Must I take required minimum distributions (RMDs) with a Roth IRA?

No. Unlike a traditional IRA, there are no RMDs for Roth IRAs. But if you’re the beneficiary of an inherited Roth IRA (see below), you may have to take RMDs.

What are the Roth IRA withdrawal rules for inherited IRAs?

First of all, it’s important to note that the Roth IRA must have been open for at least five years in order to avoid taxes on the earnings. Other than that, there are two basic choices for the distribution of the assets in the account:

  • Lump sum: Receive the money all at once.
  • Ten-year drawdown: A change due to the SECURE Act eliminates the former Life expectancy method for many non-spouse beneficiaries. You used to be able to calculate RMDs based on your life expectancy, but now you may need to draw down the IRA by the end of the 10th year following the plan owner’s death, with some exceptions. And in some cases, you may need to take both annual withdrawals and fully deplete the inherited Roth IRA by the end of the 10-year period. Read more about the SECURE Act and the SECURE Act 2.0 for details.  

Also, if you’ve inherited an IRA from your spouse, you have a choice that no one else has—you can transfer the Roth IRA to your name and treat it as if it’s your own Roth IRA. From that point, it would be subject to all the regular Roth IRA rules. 

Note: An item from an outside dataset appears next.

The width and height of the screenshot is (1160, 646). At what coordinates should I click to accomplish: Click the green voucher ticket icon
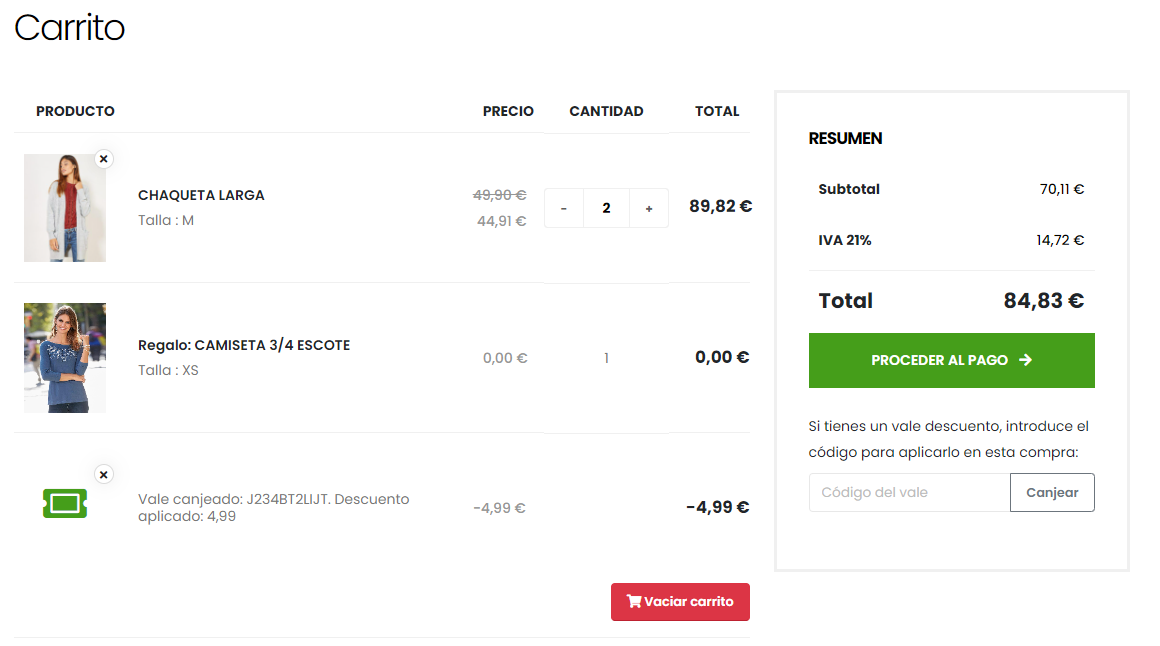65,502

What happens when I roll a 401(k) into a Roth IRA?

If you have a traditional 401(k) and you roll it into a Roth IRA, you’ll need to pay taxes on any untaxed contributions. In general, contributions to a traditional 401(k) are pretax, so when you roll the money into a Roth IRA (where the earnings grow tax-free), you need to pay taxes. On the other hand, if you have Roth 401(k) assets, you can roll them into a Roth IRA without worrying about taxes.

Can I convert a traditional IRA to a Roth IRA?

Yes, it’s possible to convert a traditional IRA to a Roth IRA. However, you’ll have to pay taxes on contributions that were made pretax, as well as any gains. If you made non-deductible contributions to the traditional IRA, you can’t cherry pick just those contributions (that were taxed in the traditional IRA) and convert them to a Roth IRA. Rather, any conversion would include both taxable earnings and contributions as well as non-deductible (already taxed) contributions. Thus, part of your conversion would be taxable and part non-taxable.

Does the five-year rule apply to IRA conversions?

In order to avoid a Roth IRA penalty when withdrawing earnings, you need to observe the five-year rule with Roth conversions. The five-year period starts on the first day of the tax year in which you made the conversion. This applies whether you’re converting a 401(k) or a traditional IRA to a Roth IRA. There are exceptions, but in general, a converted Roth is treated as a new IRA, with a new five-year period established. If you make a withdrawal from the Roth IRA, you withdraw your contributions first, then your converted amounts, and lastly your earnings.